Study text: Begin

American journalist Paul Hockenos weighs in on the "wrenching, introspective" public debate in Germany on the legacy of ’68, as it’s called here. I’ll resist the urge to quote the entire piece, but here’s the heart of his argument:
Those who went the way of the revolutionary left were far smaller in number. Some formed their own sectarian Marxist-Leninist parties (the K-Gruppen), while even fewer (among them Joschka Fischer) took the path of anarcho-syndicalism. Just a handful – a tiny minority of a tiny minority – threw in their lot with armed struggle, the most prominent of those urban guerrillas being the Rote Armee Fraktion (Red Army Faction / RAF).
It is little wonder that commentators like [Goetz] Aly, Gerd Koenen, Stefan Aust, and Wolfgang Kraushaar come to negative and cynical conclusions about the student revolt when they focus so exclusively on the 68ers’ most radical bi-products [sic] like the K-Gruppen and the RAF. (It is also not surprising that all these figures had themselves been active members in the most sectarian of the leftist groups.) True, these small groupings had their roots in the student movement and the new left – but, in contrast to the reformists, they were the ones that failed to learn from the movement’s dogmatism of attitude and crudity of judgments: evident in its ultra-leftism, its illusions about the working class, its skewed analysis of the Federal Republic as a proto-fascist state, its macho male ethic, and its insensitivity (to put it no higher) to Jewish issues.
The current debate in Germany is further disabled by the fact that it completely misses the post-1968 grassroots campaigns that had the greatest impact on the republic: the Bürgerinitiativen that during the 1970s linked up to become the powerful "new social movements": the women’s, the environmental, the anti-nuclear energy, and the peace movement. These mass movements, the biggest Germany had ever seen, mobilised millions of ordinary Germans: young and old, urban and rural, men and women – in stark contrast to the middle-class, university-based ’68ers and the radical splinter groups of the ’70s.
The citizen’s initiatives and the new social movements introduced the republic to grassroots activism, anti-authoritarianism as practical experience, participatory democracy, and the complexity of gender relations….
It is astounding how little present this chapter of the Federal Republic is today in Germany’s public discourse and memory. While there was extraordinary – and, for me, inexplicable – media hype around the thirtieth anniversary of the "German autumn" (the peak of RAF terror) in 2007, there was barely a word said about 1977 as the year that tens of thousands came together at Kalkar along the Lower Rhein and other nuclear sites to protest against atomic power.
Why are the new social movements so marginalised in Germany’s discourses today?
An excellent question, that! Here’s my answer, in three parts:
Baader, Meinhof, & co. are brands, just like Che Guevara. They’re buy-triggers, and it’s the bottom line that counts.

Study text: End
Given entries: Begin

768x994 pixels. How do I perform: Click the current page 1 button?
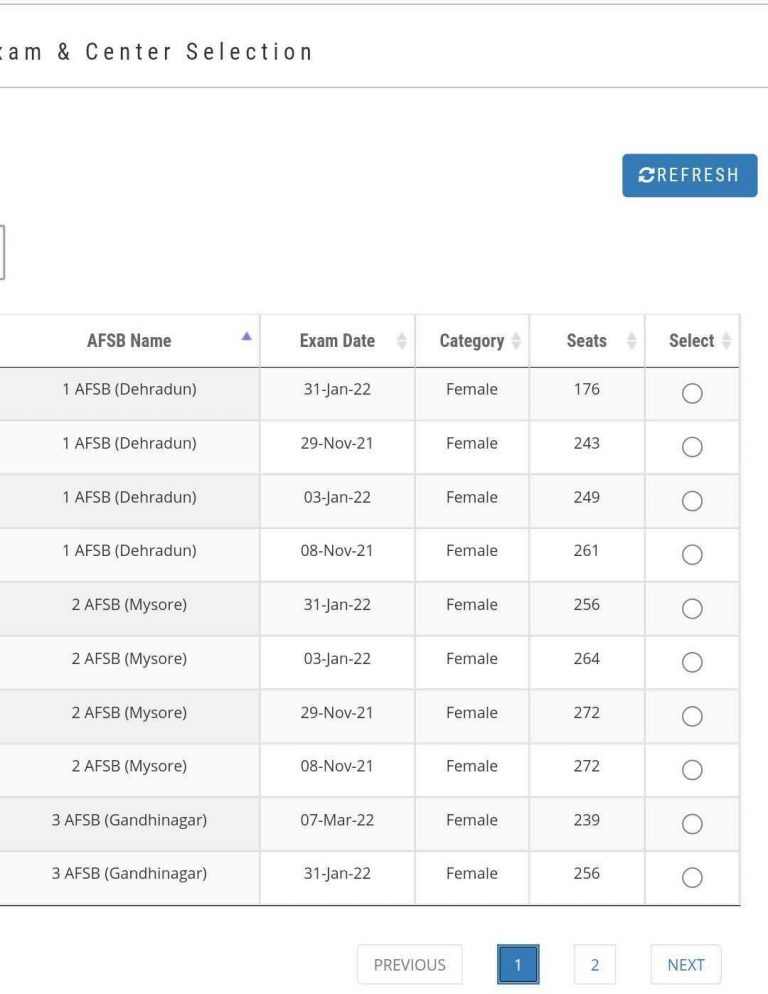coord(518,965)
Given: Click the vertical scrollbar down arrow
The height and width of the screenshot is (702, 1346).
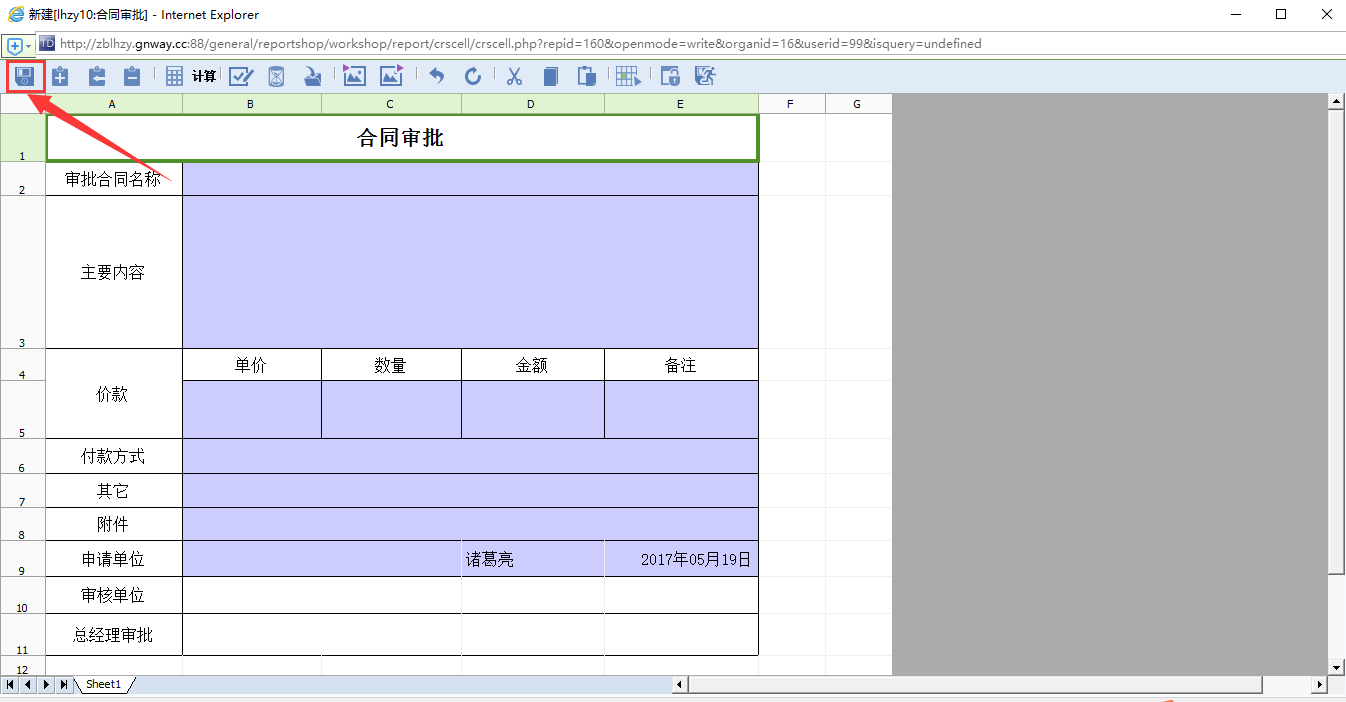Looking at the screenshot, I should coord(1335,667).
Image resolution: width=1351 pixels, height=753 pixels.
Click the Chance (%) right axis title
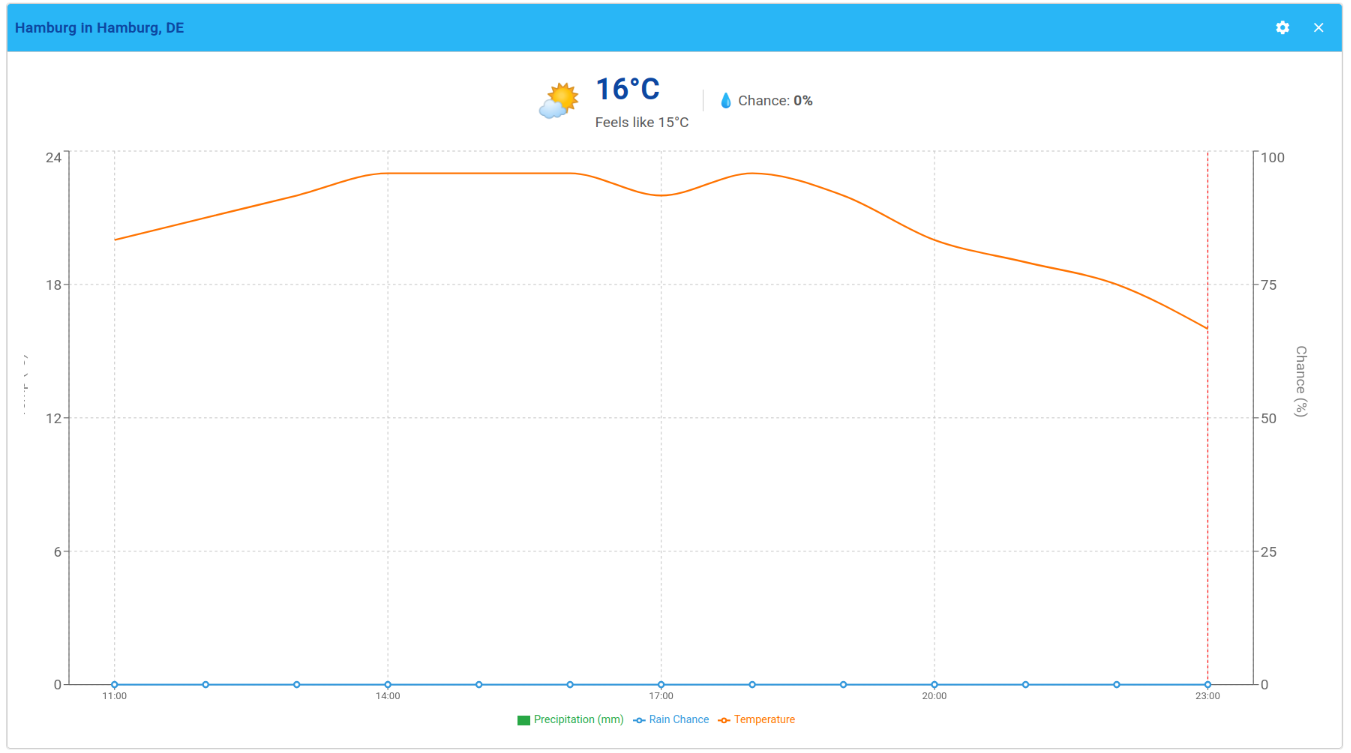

Given entries: End

Things to do »
[1] Answer these questions using the text on Germany's '68 debate.
(a) Which path did Joschka Fischer take?
(b) Which four movements made up the "new social movements"?
(c) Where did tens of thousands gather in 1977 to protest against atomic power?
[2] For each statement below, decide whether it agrees with the text on Germany's '68 debate. Answer yes or no and quote the words that decide it.
(a) Joschka Fischer joined the armed struggle.
(b) In 2007, the thirtieth anniversary of the "German autumn" drew heavy media attention.
(c) The new social movements drew mainly on middle-class university students.

Exercise answers »
[1]
(a) Anarcho-syndicalism.
(b) The women's, the environmental, the anti-nuclear energy, and the peace movement.
(c) At Kalkar along the Lower Rhein and at other nuclear sites.

[2]
(a) No: "even fewer (among them Joschka Fischer) took the path of anarcho-syndicalism."
(b) Yes: "extraordinary – and, for me, inexplicable – media hype around the thirtieth anniversary"
(c) No: "mobilised millions of ordinary Germans: young and old, urban and rural, men and women – in stark contrast to the middle-class, university-based ’68ers"